- **Excerpt**
--------------------------------------------------

The Sterling edged higher on Thursday, even as UK PM Boris Johnson announced his resignation. The GBP/USD rate traded above the 1.200 level after Boris’ resignation. If the GBP/USD rate goes up, it may encounter resistance near the 1.240 level, while if it declines, support may be found near 1.140.
The British PM, Boris Johnson, had been struggling to keep his seat for some time, pushing the Sterling down. On Tuesday, UK Chancellor of the Exchequer Rishi Sunak and Health Secretary Sajid Javid announced their resignations from Boris Johnson’s government. This was the last straw for Boris’ ailing administration, finally forcing the British PM to announce his resignation on Thursday. Johnson will continue to serve until a new leader is in place. Markets reacted favorably to Johnson’s resignation, as the climate of political uncertainty in the UK had been reducing investor confidence in the currency. Johnson’s resignation was considered to be a matter of time and had already been largely priced in by markets.

--------------------------------------------------

- **Available data**
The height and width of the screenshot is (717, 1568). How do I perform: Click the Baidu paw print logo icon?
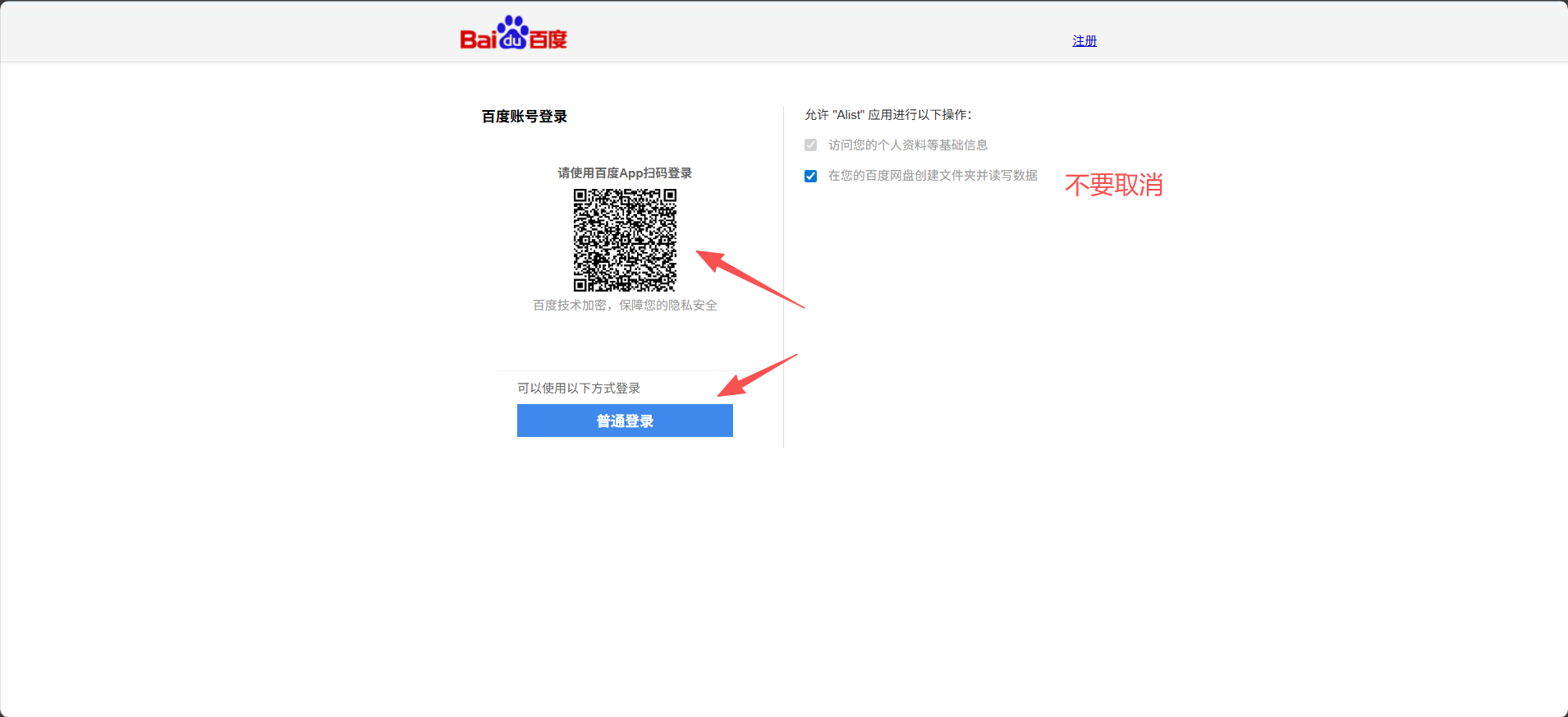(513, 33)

--------------------------------------------------

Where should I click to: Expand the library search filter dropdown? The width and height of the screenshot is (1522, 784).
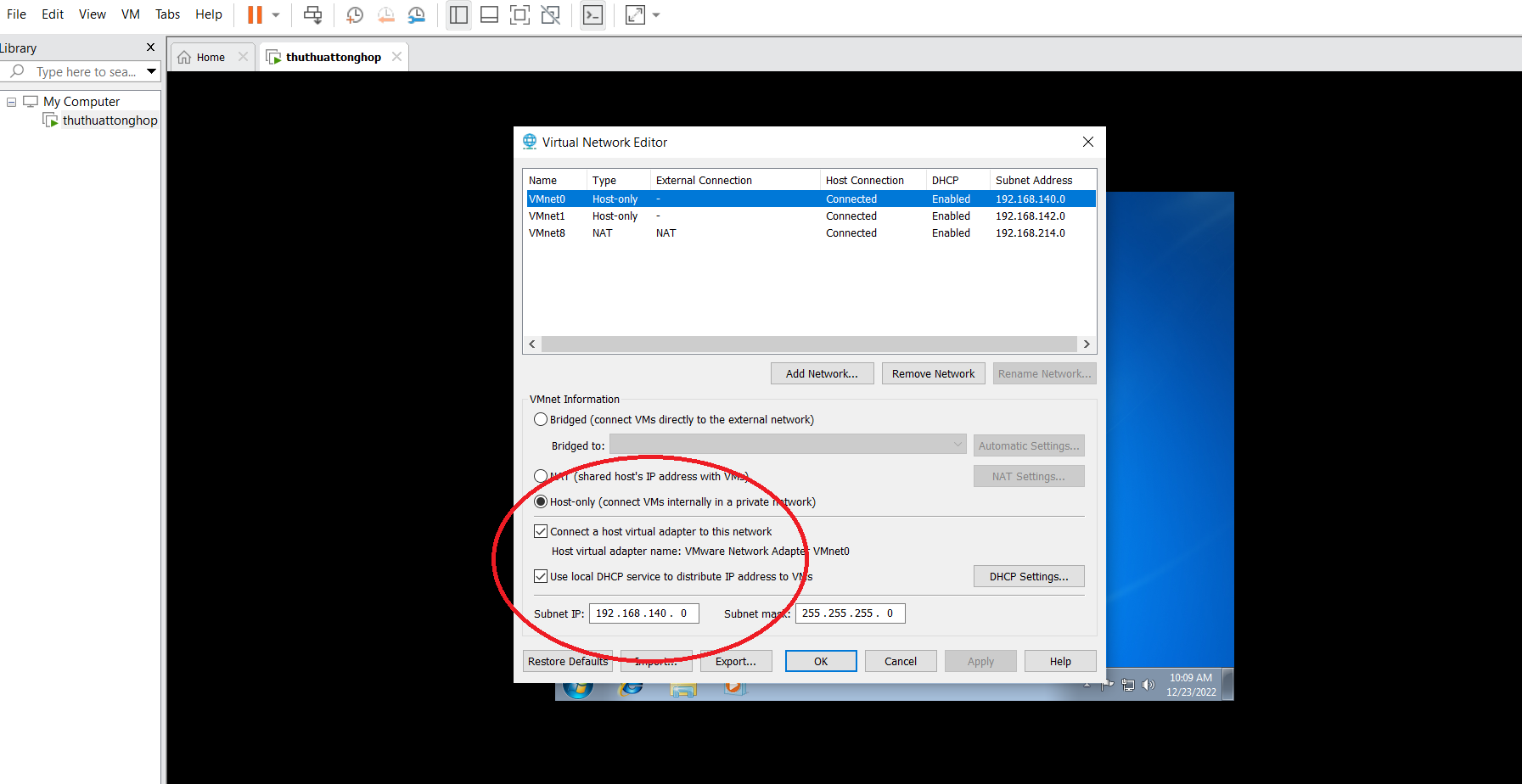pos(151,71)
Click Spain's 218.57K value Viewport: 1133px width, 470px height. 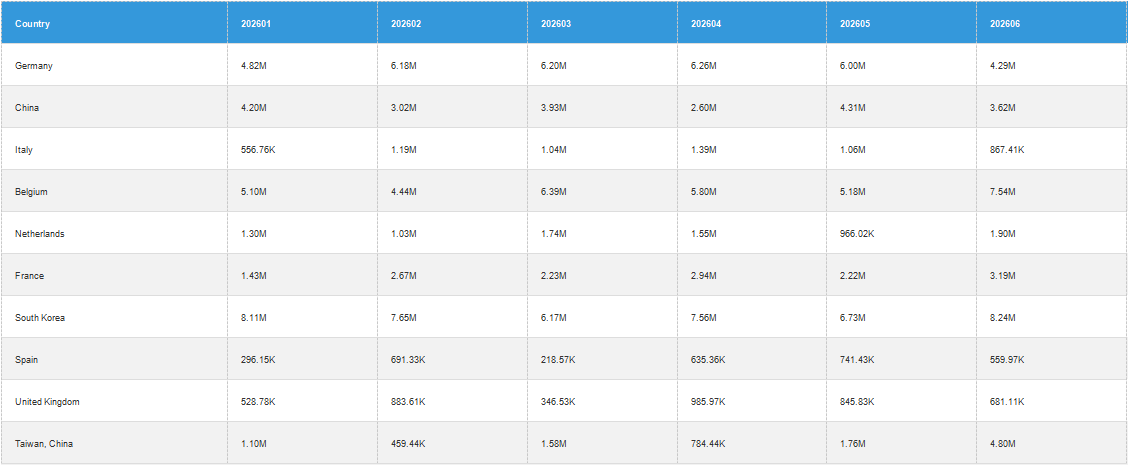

--------------------------------------------------

- **Task details**
Pick up the article on the pound and Boris Johnson's resignation after its last sentence and keep it going. None of the data is needed here.

- **Output of the task**
Deteriorating economic health in the UK however, is keeping the currency down, while global recession fears are putting pressure on the risk-sensitive Sterling. Soaring inflation rates add more pressure on the BOE to continue increasing its interest rates. UK inflation has risen to 40-year highs in June touching 9.1% on an annual basis, driven primarily by the high cost of energy imports, putting pressure on UK households.
Britain’s uncertain economic outlook, however, limits the BOE’s ability to shift towards a more aggressively hawkish policy. Stagflation is a risk for the UK economy, as for many other countries, as economic stagnation coupled with rising inflation creates a toxic mix for the economy. The BOE is adopting a moderate stance, trying to strike a balance between battling inflation and supporting the sluggish economy. With the Fed moving at an aggressively hawkish pace, the divergence in monetary policy between the Fed and the BOE is highlighted, putting pressure on the Sterling.
The Yen traded sideways against the dollar on Thursday, with the USD/JPY pair moving along the 136 level. If the USD/JPY declines, support might be found near the 134.2 level and further down at 131.7. If the pair climbs it may find resistance at the 136.7 level and further up at the 1998 high of 147.7.
This week, rising global recession fears have sparked a risk-aversion sentiment, boosting safe-haven assets. The dollar’s impressive rally, however, is weighing down competing currencies, such as the Yen, down.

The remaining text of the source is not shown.